“We are seeing a system that is being exploited – with prescriptions issued without proper clinical oversight and patients bypassing their regular GP and pharmacist,” Pharmacy Guild president Trent Twomey said in a statement.

AMA president Danielle McMullen said urgent action was needed to ensure medicinal cannabis was “prescribed, dispensed and regulated in the same manner as other registered drugs of dependence”.

The Penington Institute, which campaigns for drug law reform, warned it would be dangerous to make the drug more difficult to get than was possible via the medicinal cannabis regime. “The last thing we want is for medicinal cannabis to be so difficult to access that people simply switch to easily available illicit cannabis,” the institute’s research director, Jake Dizard, said.
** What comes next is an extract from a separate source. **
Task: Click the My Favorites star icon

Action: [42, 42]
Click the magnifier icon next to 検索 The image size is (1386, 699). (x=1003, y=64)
Health Minister Mark Butler was contacted for comment.

This masthead revealed in July that one telehealth doctor had churned out 72,000 prescriptions to 10,000 patients in just two years.

AHPRA’s new guidelines make clear doctors are personally responsible for safe prescribing decisions, even when they are employed by telehealth companies.

The agency said it was especially concerned about services that focused narrowly on a single treatment or drug and offered no pathway to in-person consultation.

Psychiatrist Professor Danny Sullivan, a clinical director at Forensicare, which runs Melbourne’s Thomas Embling Hospital, a high-security forensic mental health facility, said the growth of online cannabis prescribing in particular had created a “parallel economy” of medicine operating outside normal safeguards.

“The medicinal cannabis industry functions like a sort of parallel economy that doesn’t seem bound by the same good medical practice guidelines that other areas are,” Sullivan said. “People are being prescribed cannabis without any effort by the prescriber to contact their treating clinicians.”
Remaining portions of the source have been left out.